JOHN: "Why not? It's home movies. And the ultimate movie is a home movie. Luc Godard, or whatever his name is, is now making 8mm films. Home movies is where it's at. Poetry's done at home -- why shouldn't movies be the same way?"
"In our film 'Apotheosis' you see us for only two seconds. In 'Fly,' Yoko's film, she's not in it. In 'Rape' there was a Hungarian girl. In 'Erection,' the one I've just made about a hotel, it was done from still photographs over a year and a half. There's only a couple with us in -- so that whole thing is a lie."
YOKO: "If we were putting ourselves in films all the time -- so what. We do not pretend."
Q: "Yoko's art seems to me to exclude appreciation of the more established works of art, the Mona Lisa, and so on."
JOHN: "Not necessarily, but her art is the very opposite of making a saint out of the Mona Lisa or having it in a building where people could be living."
YOKO: "I'm not somebody who wants to burn the Mona Lisa -- that's the difference between some revolutionaries and me -- they think you have to burn the establishment. I'm just saying, make the Mona Lisa into something like a shirt. Change the value of it. It's like those four boys who got together to make the Beatles and without kidding anybody they changed the whole world. And that's beautiful. That's all I'm trying to do -- the only thing with the Beatles is that they changed it and then they stopped there -- they weren't going on being revolutionaries."
JOHN: "I never wanted the Beatles to be has-beens, I wanted to kill it while it was on top. Remember I said ten years ago, 'I'm not going to be singing She Loves You at thirty.' Although I expressed it that, by thirty, I guess I would have woken up a bit or changed my sights."
Q: "Are you now remotely interested in singles or chart success?"
JOHN: "Sure. I get all the musical papers and the daily papers. I get my world chart thing and Billboard, and the other one... Cashbox, and I mark off all the Apple records all 'round the world. The Beatles are blasting the world up. We've got records everywhere and two or three in every chart. I get a kick out of it because I'm getting through to all those people, and because I'm doing it on my own or with Yoko."
"And I like singles, and not LPs. I like the idea of saying everything in three minutes."
Q: "Did you listen to Paul McCartney's 'Ram' album?"

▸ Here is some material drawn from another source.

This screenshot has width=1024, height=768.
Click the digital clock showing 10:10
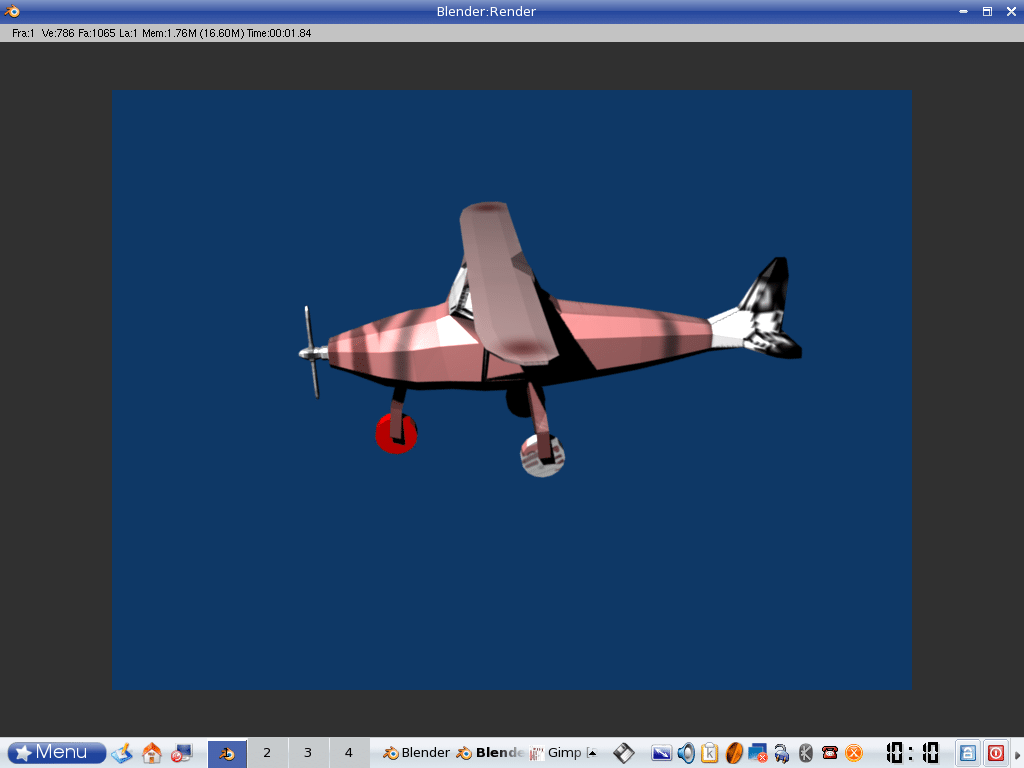(912, 753)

JOHN: "Of course I did. The first time I heard it I thought it was awful, and then the second time, ahem, I fixed the record player a bit and it sounded better. I enjoyed a couple like 'My Dog It's Got Three Legs' or something, and the intro to 'Uncle Albert.' I can't stand the second track from the... well I mean, it doesn't matter anyway. In general I think the other album he did was better in a way. At least there were some songs on it."
"I don't like all this dribblin' pop-opera jazz. I like pop records that are pop records."

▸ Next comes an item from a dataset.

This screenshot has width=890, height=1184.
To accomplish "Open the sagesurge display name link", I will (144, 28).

Q: "Is there a song on your album 'Imagine' that refers to Paul... lines about a pretty face and the sound of Muzak?"
JOHN: (smiling) "Er, there's a song which COULD be a statement about Paul. It could be interpreted that way. But then, it could be about an old chick I'd known."
Q: What do you think of your own album?"
JOHN: "It's the best thing I've ever done. This will show them. It's not a personal thing like the last album, but I've learned alot and this is better in every way. It's lighter too -- I was feeling very happy. There's a guy called George Harrison on it and he does some mother of solos. George used to be with The Bubbles or somebody. Then there's a guy called Nicky Hopkins. Then there's Jim Gordon on drums, Alan White on drums, Jim Keltner on drums, and they're fantastic."
"Yoko's on whip, and that's very good. Whip and mirror, actually. Then we had John Barnham on a few things and King Curtis is on sax. The Flux Fiddlers are on violins."
"Eighty percent was recorded in Britain in seven days. I took them, re-mixed them, and took it to America like they used to do in the old days. It took me nine days to make this album, and ten to make the other before... so I'm getting faster."